+++ TEXT SHOWN +++

“All of us who are keen on the history of film — and, I’d guess, some sane people as well…”

A few years ago, a friend of mine in college introduced me to Stanley Kauffmann,1 longtime critic for The New Republic.  Though I’ve read a review of his from time to time, I never really made him a part of my regular routine.  What a dope I am.  Very recently, I borrowed Regarding Film from the University of Illinois at Urbana-Champaign’s library.  Reading it was a breeze.  The volume (Kaufffmann’s seventh of film criticism) features selections that were written from about 1993 to 2000.  Reviews of films and books, plus a few obituaries, a lecture, and some other ruminations fill the relatively slim book.  Kauffmann writes with an air of casual authority: every assertion he makes seems full of a modest, yet intimidating store of knowledge and experience.  He’s not afraid to say that he hasn’t seen films, something more familiar to those of us who read (and/or are) amateur Internet bloggers, so when he discusses the work of a filmmaker like Abbas Kiarostami, Kauffmann readily admits that he’s only seen a nonrepresentative handful of the director’s oeuvre.  Yet he writes so lucidly and passionately about those films that he’s every bit the professional critic, if not a particular expert on the subject of Iranian cinema.  This revelation was an interesting contrast to the editorial in the recent issue of Cineaste (which, coincidentally, featured an illuminating interview with Kiarostami’s vaunted contemporary, Mohsen Makhmalbaf), in which the editor-in-chief asserted the necessity of expertise.  I’m still on the fence about where to mark a division between elitism and old-fashioned expertise.  I like the fact that the Web is full of amateurs who write about cinema purely because they love movies, and they are driven to communicate their feelings, even though there is no paycheck in it, and certainly no guarantee of much readership.  That unguarded ardor doesn’t destroy good criticism, it fuels it, if people aren’t too lazy to seek out the worthwhile voices amidst the din.  Professionalism isn’t delineated by employment, but by the rigor of the intellect and the craft of writing.  In any case, Kauffmann is a professional, a critic for more than fifty years.  (Wow.)

+++ SUPPLIED INFORMATION +++

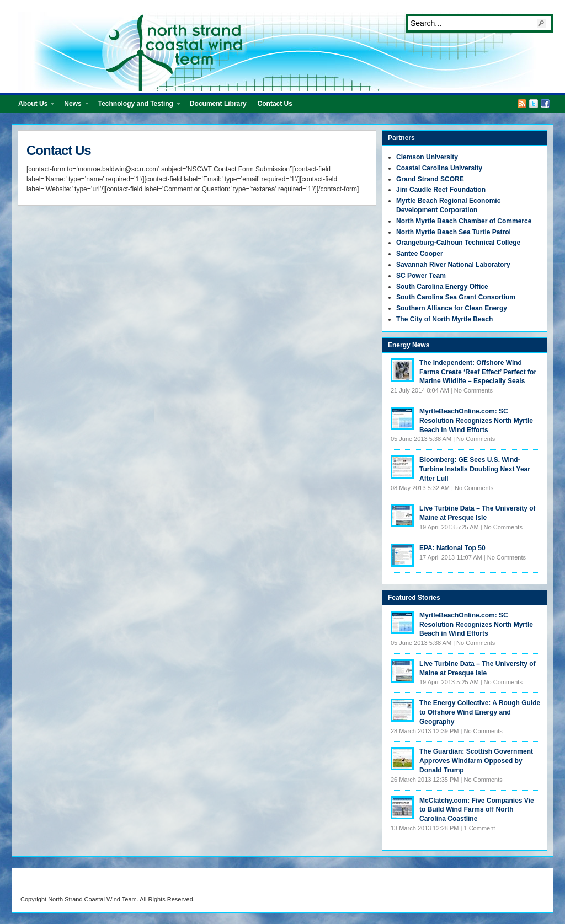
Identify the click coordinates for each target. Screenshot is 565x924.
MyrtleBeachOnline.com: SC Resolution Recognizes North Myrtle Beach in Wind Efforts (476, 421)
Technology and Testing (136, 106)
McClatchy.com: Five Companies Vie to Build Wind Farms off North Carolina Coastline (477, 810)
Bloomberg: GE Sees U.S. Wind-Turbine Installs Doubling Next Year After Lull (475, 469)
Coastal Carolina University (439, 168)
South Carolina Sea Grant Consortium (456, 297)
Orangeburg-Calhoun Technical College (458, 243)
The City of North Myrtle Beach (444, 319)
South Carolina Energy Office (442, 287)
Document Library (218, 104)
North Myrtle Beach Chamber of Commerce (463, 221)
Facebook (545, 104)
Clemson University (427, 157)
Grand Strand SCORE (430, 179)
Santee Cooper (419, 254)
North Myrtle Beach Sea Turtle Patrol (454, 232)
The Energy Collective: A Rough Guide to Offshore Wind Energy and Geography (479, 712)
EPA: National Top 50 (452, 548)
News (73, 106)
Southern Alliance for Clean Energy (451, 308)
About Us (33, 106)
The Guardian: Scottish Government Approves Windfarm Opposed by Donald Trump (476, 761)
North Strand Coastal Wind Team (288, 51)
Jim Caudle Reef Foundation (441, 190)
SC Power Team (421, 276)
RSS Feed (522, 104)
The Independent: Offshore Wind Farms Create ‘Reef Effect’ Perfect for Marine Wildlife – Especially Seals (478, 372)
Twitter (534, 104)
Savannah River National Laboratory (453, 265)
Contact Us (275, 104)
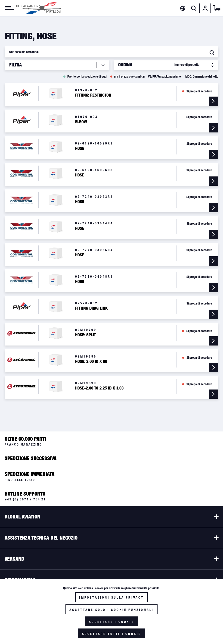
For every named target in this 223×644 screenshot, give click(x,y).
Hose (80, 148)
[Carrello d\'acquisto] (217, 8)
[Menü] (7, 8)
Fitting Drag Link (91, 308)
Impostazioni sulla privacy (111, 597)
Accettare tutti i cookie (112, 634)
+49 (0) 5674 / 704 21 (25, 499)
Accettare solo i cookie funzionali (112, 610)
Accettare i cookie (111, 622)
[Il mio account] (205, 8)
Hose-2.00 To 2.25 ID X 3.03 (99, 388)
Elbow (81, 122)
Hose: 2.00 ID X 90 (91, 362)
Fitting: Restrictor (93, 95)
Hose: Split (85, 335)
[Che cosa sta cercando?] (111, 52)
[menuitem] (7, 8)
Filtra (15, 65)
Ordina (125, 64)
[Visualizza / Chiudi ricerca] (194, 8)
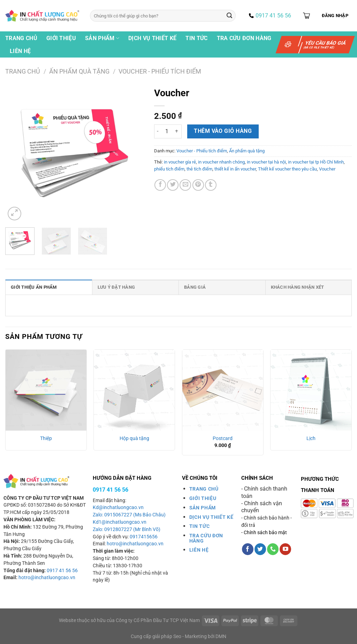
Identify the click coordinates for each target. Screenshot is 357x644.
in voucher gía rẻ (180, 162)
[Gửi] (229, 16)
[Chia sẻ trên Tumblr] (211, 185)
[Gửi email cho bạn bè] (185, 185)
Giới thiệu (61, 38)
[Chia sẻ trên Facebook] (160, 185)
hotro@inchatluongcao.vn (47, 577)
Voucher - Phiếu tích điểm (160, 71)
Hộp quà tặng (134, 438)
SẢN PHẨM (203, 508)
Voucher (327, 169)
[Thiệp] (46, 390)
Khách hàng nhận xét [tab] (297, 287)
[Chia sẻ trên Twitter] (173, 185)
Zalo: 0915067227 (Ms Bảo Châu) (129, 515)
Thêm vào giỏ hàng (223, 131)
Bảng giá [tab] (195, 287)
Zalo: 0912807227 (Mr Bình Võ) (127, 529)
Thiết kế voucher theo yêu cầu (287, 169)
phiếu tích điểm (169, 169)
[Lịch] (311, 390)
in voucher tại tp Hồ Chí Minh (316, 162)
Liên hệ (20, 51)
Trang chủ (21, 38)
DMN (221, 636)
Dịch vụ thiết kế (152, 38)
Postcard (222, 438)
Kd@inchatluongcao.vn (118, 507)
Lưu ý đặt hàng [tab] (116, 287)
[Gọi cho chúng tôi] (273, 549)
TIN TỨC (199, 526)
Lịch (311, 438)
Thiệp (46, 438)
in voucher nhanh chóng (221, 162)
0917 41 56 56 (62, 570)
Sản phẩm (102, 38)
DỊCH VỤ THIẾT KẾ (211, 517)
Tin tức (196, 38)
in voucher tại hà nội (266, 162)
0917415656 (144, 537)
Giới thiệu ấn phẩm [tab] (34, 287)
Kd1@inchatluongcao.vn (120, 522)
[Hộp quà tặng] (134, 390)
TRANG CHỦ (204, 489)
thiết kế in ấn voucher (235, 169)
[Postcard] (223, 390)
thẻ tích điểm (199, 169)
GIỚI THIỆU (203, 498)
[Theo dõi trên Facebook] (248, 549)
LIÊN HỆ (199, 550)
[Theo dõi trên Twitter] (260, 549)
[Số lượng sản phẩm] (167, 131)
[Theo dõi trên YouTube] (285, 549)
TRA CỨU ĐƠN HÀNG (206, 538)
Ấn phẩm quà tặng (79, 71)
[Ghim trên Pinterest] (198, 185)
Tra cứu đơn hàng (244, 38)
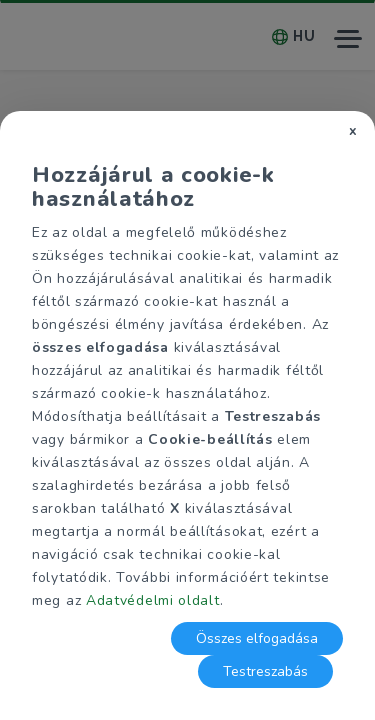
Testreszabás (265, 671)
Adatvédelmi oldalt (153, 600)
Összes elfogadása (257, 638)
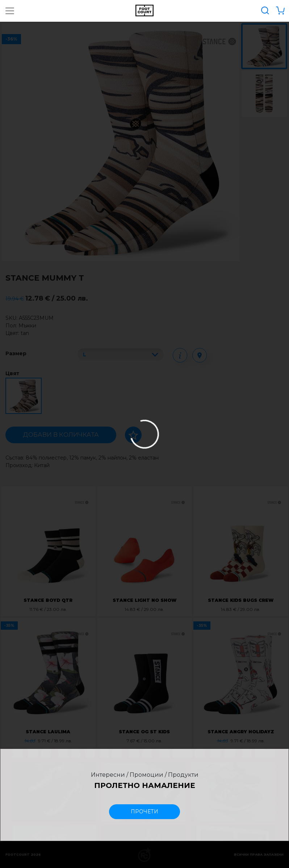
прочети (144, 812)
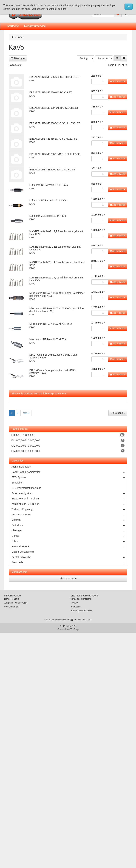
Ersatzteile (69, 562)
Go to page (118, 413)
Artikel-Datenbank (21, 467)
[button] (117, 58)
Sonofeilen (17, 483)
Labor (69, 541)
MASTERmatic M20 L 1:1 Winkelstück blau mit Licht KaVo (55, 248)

+++
+++ SUPPLIED INFORMATION +++

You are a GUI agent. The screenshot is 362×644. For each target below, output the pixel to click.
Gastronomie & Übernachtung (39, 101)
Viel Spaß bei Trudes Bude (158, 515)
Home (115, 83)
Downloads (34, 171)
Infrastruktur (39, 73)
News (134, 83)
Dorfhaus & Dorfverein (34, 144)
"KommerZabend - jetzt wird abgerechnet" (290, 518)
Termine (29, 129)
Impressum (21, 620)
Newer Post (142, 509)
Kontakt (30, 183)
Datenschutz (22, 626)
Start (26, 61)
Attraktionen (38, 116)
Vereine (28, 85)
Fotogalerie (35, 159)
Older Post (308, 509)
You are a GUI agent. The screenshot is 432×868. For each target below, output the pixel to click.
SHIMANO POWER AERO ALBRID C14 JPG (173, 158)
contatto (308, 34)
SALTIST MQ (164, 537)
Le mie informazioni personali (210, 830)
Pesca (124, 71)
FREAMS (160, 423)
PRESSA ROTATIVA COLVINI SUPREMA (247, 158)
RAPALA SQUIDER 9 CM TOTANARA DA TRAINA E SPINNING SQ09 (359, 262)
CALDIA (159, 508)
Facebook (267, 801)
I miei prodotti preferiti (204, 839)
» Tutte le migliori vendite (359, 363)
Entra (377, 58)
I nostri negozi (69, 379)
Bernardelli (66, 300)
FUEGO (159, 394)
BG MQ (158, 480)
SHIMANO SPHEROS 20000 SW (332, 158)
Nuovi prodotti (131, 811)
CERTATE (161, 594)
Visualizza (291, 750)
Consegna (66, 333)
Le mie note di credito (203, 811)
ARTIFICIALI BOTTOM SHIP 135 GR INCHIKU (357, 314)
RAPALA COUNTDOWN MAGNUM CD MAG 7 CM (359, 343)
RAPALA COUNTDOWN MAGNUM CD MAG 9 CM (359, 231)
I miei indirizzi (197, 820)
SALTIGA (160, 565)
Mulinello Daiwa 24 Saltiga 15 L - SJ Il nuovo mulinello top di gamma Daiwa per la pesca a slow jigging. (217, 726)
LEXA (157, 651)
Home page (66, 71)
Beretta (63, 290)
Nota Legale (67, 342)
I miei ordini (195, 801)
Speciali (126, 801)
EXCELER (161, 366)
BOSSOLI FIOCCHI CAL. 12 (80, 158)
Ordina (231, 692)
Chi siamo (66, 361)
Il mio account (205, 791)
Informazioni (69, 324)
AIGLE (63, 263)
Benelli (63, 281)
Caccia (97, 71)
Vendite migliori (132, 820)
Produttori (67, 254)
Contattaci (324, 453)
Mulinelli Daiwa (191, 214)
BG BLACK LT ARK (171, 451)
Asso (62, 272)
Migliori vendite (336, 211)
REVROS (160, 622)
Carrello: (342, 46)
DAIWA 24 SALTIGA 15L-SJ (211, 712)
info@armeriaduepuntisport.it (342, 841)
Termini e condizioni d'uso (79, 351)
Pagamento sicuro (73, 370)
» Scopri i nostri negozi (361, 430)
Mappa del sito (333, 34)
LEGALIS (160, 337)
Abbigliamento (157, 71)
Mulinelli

+++
+++ SUPPLIED INFORMATION +++

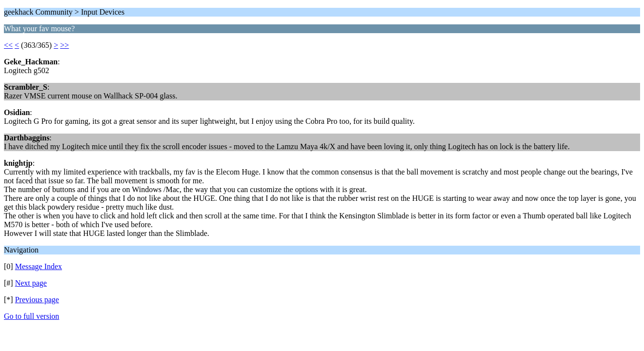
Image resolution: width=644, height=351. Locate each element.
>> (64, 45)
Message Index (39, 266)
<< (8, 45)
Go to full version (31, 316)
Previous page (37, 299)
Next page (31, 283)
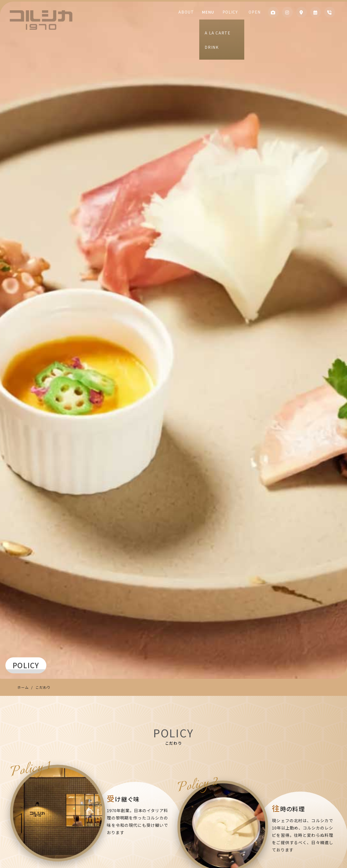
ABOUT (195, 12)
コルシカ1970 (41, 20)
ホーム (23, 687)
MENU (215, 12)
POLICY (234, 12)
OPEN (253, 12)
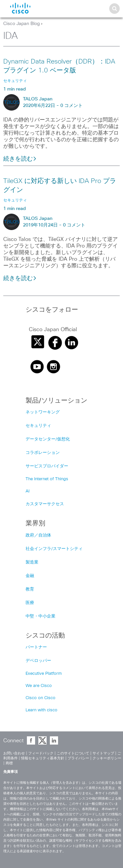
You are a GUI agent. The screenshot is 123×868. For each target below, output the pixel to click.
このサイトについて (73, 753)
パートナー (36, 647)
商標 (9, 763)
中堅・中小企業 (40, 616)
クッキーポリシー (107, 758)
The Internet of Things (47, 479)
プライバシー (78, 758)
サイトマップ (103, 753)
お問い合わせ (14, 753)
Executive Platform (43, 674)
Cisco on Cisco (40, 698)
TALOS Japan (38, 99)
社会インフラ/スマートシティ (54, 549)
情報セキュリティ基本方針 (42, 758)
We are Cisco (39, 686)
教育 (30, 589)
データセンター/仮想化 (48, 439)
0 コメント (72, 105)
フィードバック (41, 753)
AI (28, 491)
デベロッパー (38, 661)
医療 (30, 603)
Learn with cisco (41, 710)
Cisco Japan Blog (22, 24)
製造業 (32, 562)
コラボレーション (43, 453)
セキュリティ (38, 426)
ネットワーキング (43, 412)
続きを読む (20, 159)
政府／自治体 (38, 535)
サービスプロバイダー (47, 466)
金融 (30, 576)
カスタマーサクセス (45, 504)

+++

• **TO DO**
According to the post on Stanley Kauffmann, during which years were the selections in *Regarding Film* written?

• **RESULT**
From about 1993 to 2000.